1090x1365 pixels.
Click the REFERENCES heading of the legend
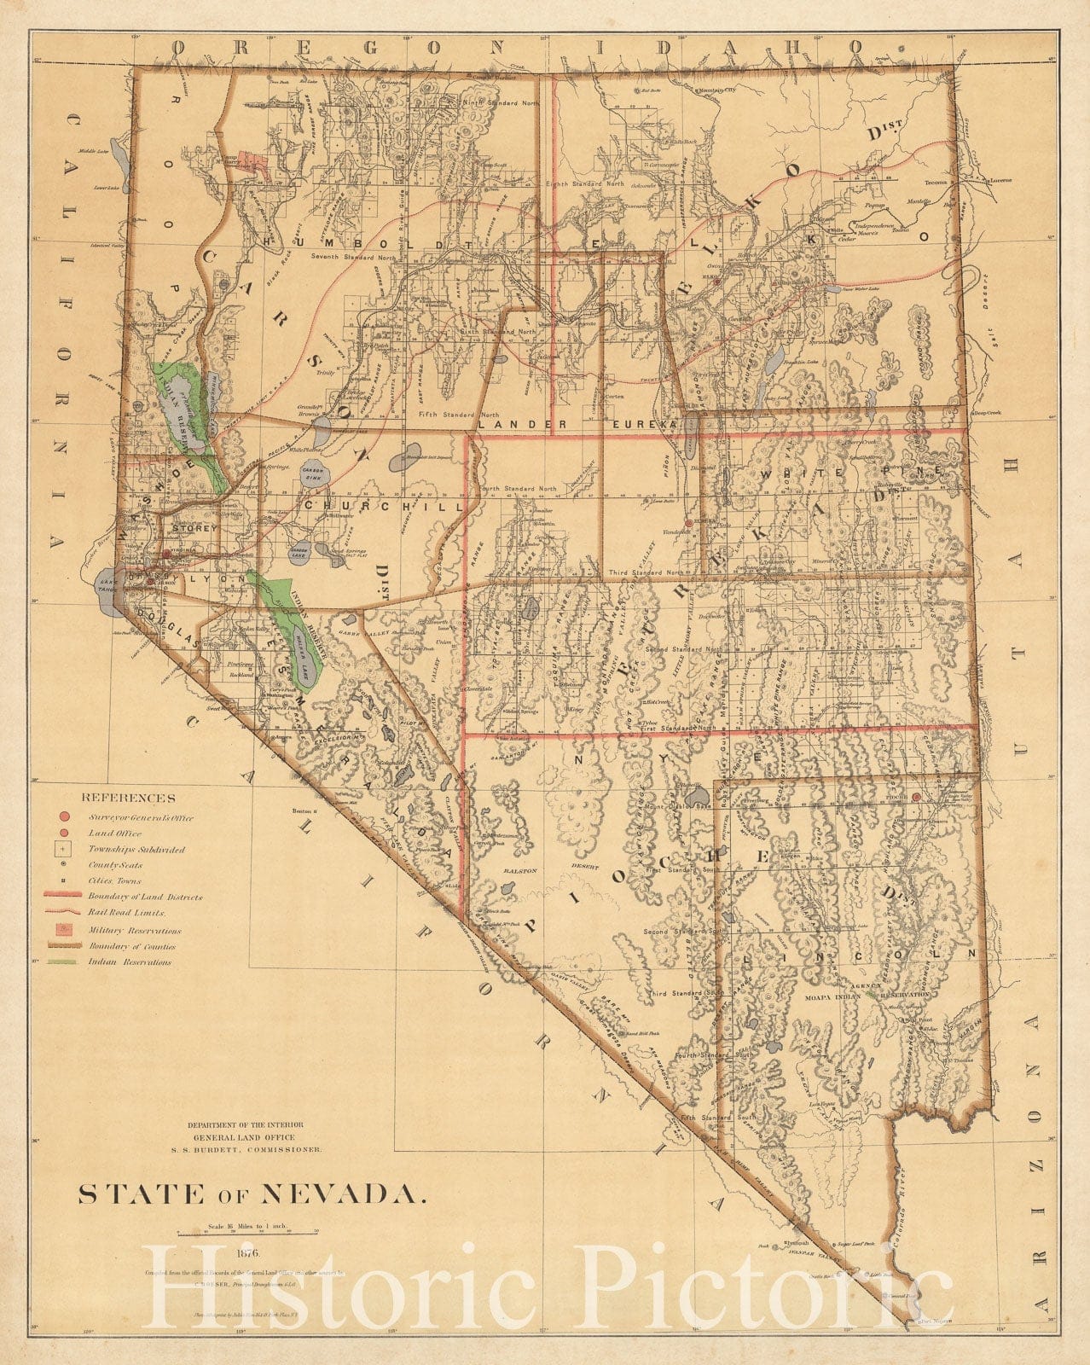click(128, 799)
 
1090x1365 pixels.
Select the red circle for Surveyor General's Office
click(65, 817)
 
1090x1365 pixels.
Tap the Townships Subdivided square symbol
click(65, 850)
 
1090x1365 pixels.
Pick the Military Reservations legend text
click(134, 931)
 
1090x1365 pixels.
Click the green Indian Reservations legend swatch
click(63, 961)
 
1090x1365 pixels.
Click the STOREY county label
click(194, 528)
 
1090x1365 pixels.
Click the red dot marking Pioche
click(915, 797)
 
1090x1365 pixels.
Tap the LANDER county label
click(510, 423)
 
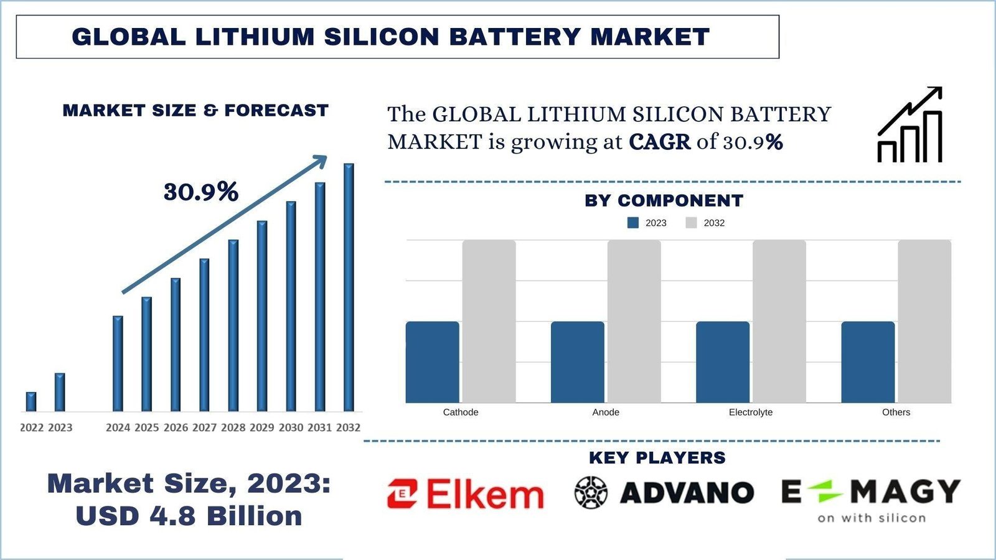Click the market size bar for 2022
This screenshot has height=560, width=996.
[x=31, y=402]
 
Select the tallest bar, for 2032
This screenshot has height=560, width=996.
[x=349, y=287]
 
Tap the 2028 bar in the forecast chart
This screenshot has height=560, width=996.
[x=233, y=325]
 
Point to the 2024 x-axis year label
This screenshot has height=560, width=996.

■ **Exercise description**: Change "legend" to "key" throughout the records above and write them out again with nothing else altered. Leave out the pictures.

■ **Result**:
1090x1365 pixels.
Click the REFERENCES heading of the key
click(128, 799)
 
1090x1365 pixels.
Select the red circle for Surveyor General's Office
click(65, 817)
 
1090x1365 pixels.
Tap the Townships Subdivided square symbol
click(65, 850)
 
1090x1365 pixels.
Pick the Military Reservations key text
click(134, 931)
 
1090x1365 pixels.
Click the green Indian Reservations key swatch
click(63, 961)
 
1090x1365 pixels.
Click the STOREY county label
click(194, 528)
 
1090x1365 pixels.
Click the red dot marking Pioche
click(915, 797)
 
1090x1365 pixels.
Tap the LANDER county label
click(510, 423)
 
Click the market size bar for 2022
This screenshot has height=560, width=996.
[x=31, y=402]
 
Select the tallest bar, for 2032
This screenshot has height=560, width=996.
[x=349, y=287]
 
Tap the 2028 bar in the forecast chart
This screenshot has height=560, width=996.
[x=233, y=325]
 
Point to the 2024 x-axis year label
This screenshot has height=560, width=996.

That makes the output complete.